**Text section:**

Mismatches are defined as follows:

Seed RNG State: A mismatch occurs whenever the RNG state differs from Run 1 to Run 2, except any time the RNG state is exactly equivalent to set seed 12345 in Run 1 (the initialization default). By default, reprun invokes clear and set seed 12345 to match the default Stata state before beginning Run 1. The noclear option prevents this behavior; this is not recommended unless you have a rare issue that you need to check at the very beginning of the file. Most projects should quickly set the randomization seed appropriately for replicability.

Sort Order RNG: Since the sort RNG state should always differ between Run 1 and Run 2, a mismatch is defined as any line where the sort RNG state is advanced and checksum fails to match when compared with the Run 1 data (as a CSV) at the same line. This mismatch occurs when the sort order RNG is used in a command that results in the data taking a different order between the two runs. Users should never manually set the sortseed (See help seed and help sortseed) to override these mismatches; instead, they should implement a unique sort on the data using a command like isid (See help isid).

**Supplied information:**
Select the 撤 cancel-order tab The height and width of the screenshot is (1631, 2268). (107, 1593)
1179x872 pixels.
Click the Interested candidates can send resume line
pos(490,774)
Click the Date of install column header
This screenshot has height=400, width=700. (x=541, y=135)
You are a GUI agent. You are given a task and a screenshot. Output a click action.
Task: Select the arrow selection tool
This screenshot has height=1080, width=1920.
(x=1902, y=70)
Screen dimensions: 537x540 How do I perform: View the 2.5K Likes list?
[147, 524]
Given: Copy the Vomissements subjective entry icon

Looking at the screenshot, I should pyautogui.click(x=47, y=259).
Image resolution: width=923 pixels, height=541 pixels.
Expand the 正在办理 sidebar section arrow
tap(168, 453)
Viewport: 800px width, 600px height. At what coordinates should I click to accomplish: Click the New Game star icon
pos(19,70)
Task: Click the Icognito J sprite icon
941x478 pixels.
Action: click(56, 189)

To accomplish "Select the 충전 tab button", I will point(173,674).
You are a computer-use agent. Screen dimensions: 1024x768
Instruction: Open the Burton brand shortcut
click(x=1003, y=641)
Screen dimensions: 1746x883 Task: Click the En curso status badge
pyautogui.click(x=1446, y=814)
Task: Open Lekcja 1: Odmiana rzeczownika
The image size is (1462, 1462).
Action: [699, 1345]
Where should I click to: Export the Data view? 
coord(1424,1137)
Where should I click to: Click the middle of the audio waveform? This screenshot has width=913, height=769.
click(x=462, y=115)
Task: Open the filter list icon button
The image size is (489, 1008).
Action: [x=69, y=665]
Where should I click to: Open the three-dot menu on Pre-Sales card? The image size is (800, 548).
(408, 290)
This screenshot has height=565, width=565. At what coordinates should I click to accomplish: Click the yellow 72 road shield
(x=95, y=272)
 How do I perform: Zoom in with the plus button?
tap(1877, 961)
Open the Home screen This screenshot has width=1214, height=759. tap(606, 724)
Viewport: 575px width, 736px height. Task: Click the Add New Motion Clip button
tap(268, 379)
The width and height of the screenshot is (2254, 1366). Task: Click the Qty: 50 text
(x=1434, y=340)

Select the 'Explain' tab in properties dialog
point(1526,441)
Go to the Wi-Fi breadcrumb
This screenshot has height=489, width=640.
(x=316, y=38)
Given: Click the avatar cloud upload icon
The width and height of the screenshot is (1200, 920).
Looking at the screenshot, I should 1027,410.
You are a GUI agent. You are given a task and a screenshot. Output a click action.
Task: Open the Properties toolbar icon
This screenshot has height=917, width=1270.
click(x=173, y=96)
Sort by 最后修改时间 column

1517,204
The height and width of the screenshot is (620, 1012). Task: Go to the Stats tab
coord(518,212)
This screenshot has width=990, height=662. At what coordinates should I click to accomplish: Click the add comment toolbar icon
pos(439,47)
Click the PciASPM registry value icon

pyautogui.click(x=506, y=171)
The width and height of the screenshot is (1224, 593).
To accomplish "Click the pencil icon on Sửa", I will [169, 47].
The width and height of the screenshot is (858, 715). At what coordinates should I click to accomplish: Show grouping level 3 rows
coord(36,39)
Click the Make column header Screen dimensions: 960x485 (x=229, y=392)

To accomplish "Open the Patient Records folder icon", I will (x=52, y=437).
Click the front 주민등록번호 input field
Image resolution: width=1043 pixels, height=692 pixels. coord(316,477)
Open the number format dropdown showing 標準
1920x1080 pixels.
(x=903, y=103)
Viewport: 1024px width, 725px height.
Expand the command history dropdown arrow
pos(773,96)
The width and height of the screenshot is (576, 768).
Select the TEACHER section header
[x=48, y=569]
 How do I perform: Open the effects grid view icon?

**Work to complete:**
From the passage on how reprun defines mismatches, return the stretch from "Sort Order RNG: Since" through "(See help isid)." word for word.

**Completed exercise:**
Sort Order RNG: Since the sort RNG state should always differ between Run 1 and Run 2, a mismatch is defined as any line where the sort RNG state is advanced and checksum fails to match when compared with the Run 1 data (as a CSV) at the same line. This mismatch occurs when the sort order RNG is used in a command that results in the data taking a different order between the two runs. Users should never manually set the sortseed (See help seed and help sortseed) to override these mismatches; instead, they should implement a unique sort on the data using a command like isid (See help isid).